§ GIVEN RECORDS
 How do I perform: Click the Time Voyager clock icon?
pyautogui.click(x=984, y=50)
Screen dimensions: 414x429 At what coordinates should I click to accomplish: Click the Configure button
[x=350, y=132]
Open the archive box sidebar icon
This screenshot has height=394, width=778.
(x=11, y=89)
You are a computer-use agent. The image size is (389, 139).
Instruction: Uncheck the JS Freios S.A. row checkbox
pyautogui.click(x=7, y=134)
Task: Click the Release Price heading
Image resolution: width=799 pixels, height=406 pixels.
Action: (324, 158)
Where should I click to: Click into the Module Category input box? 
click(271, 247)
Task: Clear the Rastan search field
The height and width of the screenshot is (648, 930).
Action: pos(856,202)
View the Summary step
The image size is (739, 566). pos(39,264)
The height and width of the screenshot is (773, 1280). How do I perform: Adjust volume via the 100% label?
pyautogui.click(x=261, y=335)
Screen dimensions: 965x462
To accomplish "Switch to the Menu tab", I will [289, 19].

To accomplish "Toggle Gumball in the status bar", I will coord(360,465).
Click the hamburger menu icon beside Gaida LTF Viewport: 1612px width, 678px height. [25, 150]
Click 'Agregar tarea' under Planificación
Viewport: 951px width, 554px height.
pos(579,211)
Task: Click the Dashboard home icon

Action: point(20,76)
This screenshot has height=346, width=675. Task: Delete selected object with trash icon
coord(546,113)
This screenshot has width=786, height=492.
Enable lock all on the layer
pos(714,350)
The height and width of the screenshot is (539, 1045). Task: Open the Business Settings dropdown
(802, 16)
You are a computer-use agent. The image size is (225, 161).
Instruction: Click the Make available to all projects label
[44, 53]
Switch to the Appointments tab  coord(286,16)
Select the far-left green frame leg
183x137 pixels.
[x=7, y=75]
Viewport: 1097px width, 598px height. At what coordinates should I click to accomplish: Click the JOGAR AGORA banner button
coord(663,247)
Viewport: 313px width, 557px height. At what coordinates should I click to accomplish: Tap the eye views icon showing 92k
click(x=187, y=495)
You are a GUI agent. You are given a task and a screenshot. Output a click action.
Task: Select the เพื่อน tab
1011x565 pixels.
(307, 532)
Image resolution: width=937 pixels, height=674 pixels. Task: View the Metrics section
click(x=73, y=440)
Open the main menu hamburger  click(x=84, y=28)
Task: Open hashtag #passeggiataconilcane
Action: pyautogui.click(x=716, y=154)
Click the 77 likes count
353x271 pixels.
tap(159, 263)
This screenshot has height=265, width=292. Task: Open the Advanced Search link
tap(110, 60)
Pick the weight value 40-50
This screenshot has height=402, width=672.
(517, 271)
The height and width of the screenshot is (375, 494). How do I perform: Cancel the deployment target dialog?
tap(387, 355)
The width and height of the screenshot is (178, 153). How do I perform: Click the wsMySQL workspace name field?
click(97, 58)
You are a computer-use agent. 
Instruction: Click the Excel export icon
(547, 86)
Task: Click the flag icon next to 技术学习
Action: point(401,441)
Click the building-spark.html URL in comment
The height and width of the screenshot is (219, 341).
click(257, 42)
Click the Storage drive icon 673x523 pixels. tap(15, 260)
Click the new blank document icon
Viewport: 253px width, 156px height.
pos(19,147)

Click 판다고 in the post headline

§ DIRECTIONS
Copy out every item above word for word, keeping each line as it appears.

§ WORKED SOLUTION
 How do I perform: Click the Time Voyager clock icon?
pyautogui.click(x=984, y=50)
Screen dimensions: 414x429 At what coordinates should I click to accomplish: Click the Configure button
[x=350, y=132]
Open the archive box sidebar icon
This screenshot has height=394, width=778.
(x=11, y=89)
You are a computer-use agent. The image size is (389, 139).
Instruction: Uncheck the JS Freios S.A. row checkbox
pyautogui.click(x=7, y=134)
Task: Click the Release Price heading
Image resolution: width=799 pixels, height=406 pixels.
Action: (324, 158)
Where should I click to: Click into the Module Category input box? 
click(271, 247)
Task: Clear the Rastan search field
The height and width of the screenshot is (648, 930).
Action: pos(856,202)
View the Summary step
The image size is (739, 566). pos(39,264)
The height and width of the screenshot is (773, 1280). How do I perform: Adjust volume via the 100% label?
pyautogui.click(x=261, y=335)
Screen dimensions: 965x462
To accomplish "Switch to the Menu tab", I will [289, 19].

To accomplish "Toggle Gumball in the status bar", I will coord(360,465).
Click the hamburger menu icon beside Gaida LTF Viewport: 1612px width, 678px height. [25, 150]
Click 'Agregar tarea' under Planificación
Viewport: 951px width, 554px height.
pos(579,211)
Task: Click the Dashboard home icon

Action: point(20,76)
This screenshot has height=346, width=675. Task: Delete selected object with trash icon
coord(546,113)
This screenshot has width=786, height=492.
Enable lock all on the layer
pos(714,350)
The height and width of the screenshot is (539, 1045). Task: Open the Business Settings dropdown
(802, 16)
You are a computer-use agent. The image size is (225, 161).
Instruction: Click the Make available to all projects label
[44, 53]
Switch to the Appointments tab  coord(286,16)
Select the far-left green frame leg
183x137 pixels.
[x=7, y=75]
Viewport: 1097px width, 598px height. At what coordinates should I click to accomplish: Click the JOGAR AGORA banner button
coord(663,247)
Viewport: 313px width, 557px height. At what coordinates should I click to accomplish: Tap the eye views icon showing 92k
click(x=187, y=495)
You are a GUI agent. You are given a task and a screenshot. Output a click action.
Task: Select the เพื่อน tab
1011x565 pixels.
(307, 532)
Image resolution: width=937 pixels, height=674 pixels. Task: View the Metrics section
click(x=73, y=440)
Open the main menu hamburger  click(x=84, y=28)
Task: Open hashtag #passeggiataconilcane
Action: pyautogui.click(x=716, y=154)
Click the 77 likes count
353x271 pixels.
tap(159, 263)
This screenshot has height=265, width=292. Task: Open the Advanced Search link
tap(110, 60)
Pick the weight value 40-50
This screenshot has height=402, width=672.
(517, 271)
The height and width of the screenshot is (375, 494). How do I perform: Cancel the deployment target dialog?
tap(387, 355)
The width and height of the screenshot is (178, 153). How do I perform: Click the wsMySQL workspace name field?
click(97, 58)
You are a computer-use agent. 
Instruction: Click the Excel export icon
(547, 86)
Task: Click the flag icon next to 技术学习
Action: point(401,441)
Click the building-spark.html URL in comment
The height and width of the screenshot is (219, 341).
click(257, 42)
Click the Storage drive icon 673x523 pixels. tap(15, 260)
Click the new blank document icon
Viewport: 253px width, 156px height.
pos(19,147)

Click 판다고 in the post headline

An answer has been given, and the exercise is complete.